Un regard attentif, capable de saisir l'infime et précieuse pulsation de la vie dans chaque être, est ce qui caractérise cette oeuvre. Un regard capable de se défaire des préjugés communs, grâce auquel l'écrivain se fait l'avocat des espèces calomniées (cochon, crapaud, chauve-souris...) et interroge le rôle convenu que l'humain s'attribue face aux animaux (celui de l'éleveur, du chasseur, du pêcheur...). Il est sans doute important de considérer que le monde dont parle Jules Renard n'avait pas encore connu les mutations survenues dans le nôtre après « la grande boucherie » de 1914-1918, les exterminations massives de 1939-1945, la mécanisation de l'agriculture, le remembrement, l'urbanisation et l'expansion démographique, qui ont forcément changé notre approche de la vie, et de la mort. L'auteur possède une proximité avec la nature que nombre d'entre nous ont perdu et que certains tentent de reconquérir, sur la base de relations nouvelles. Jules Renard, s'adonnant lui-même, non sans quelques scrupules, à la chasse et à la pêche, trace quelques pistes de réflexion, lorsqu'il parle du chagrin causé par la mort d'un animal.

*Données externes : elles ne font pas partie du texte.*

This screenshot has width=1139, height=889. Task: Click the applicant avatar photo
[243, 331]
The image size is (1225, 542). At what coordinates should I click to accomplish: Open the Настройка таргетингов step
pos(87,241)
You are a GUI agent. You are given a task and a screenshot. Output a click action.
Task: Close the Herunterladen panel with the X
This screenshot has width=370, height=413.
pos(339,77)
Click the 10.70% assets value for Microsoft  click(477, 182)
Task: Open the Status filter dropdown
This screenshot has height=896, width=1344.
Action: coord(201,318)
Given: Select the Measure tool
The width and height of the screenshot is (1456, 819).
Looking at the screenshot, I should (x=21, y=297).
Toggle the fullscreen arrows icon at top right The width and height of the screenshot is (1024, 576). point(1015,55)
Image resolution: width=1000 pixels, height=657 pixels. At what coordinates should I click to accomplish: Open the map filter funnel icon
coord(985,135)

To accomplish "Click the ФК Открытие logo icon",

Suivons les derrière lui, l'esprit aux aguets : Dédèche, le petit chien euthanasié, l'a été, non parce qu'il souffrait, mais parce qu'il causait du désagrément à ses maîtres. Brunette la vache meurt, entourée de la sollicitude et des regrets de toute une famille (qui la destinait, n'est-ce pas, à l'abattoir ?). le chasseur tire le lièvre au gîte, et reconnaît, un peu tard, sa lâcheté. Monsieur Vernet, affligé par la souffrance du gibier, puis des poissons, cesse la pêche après avoir cessé la chasse : préserver la vie annoncerait donc la « sagesse » comme une « perte du goût de vivre » ? Une prometteuse amorce de débat philosophique sur un sujet qui intriguera les jeunes lecteurs.

Lien : http://libr.animo.over-blog...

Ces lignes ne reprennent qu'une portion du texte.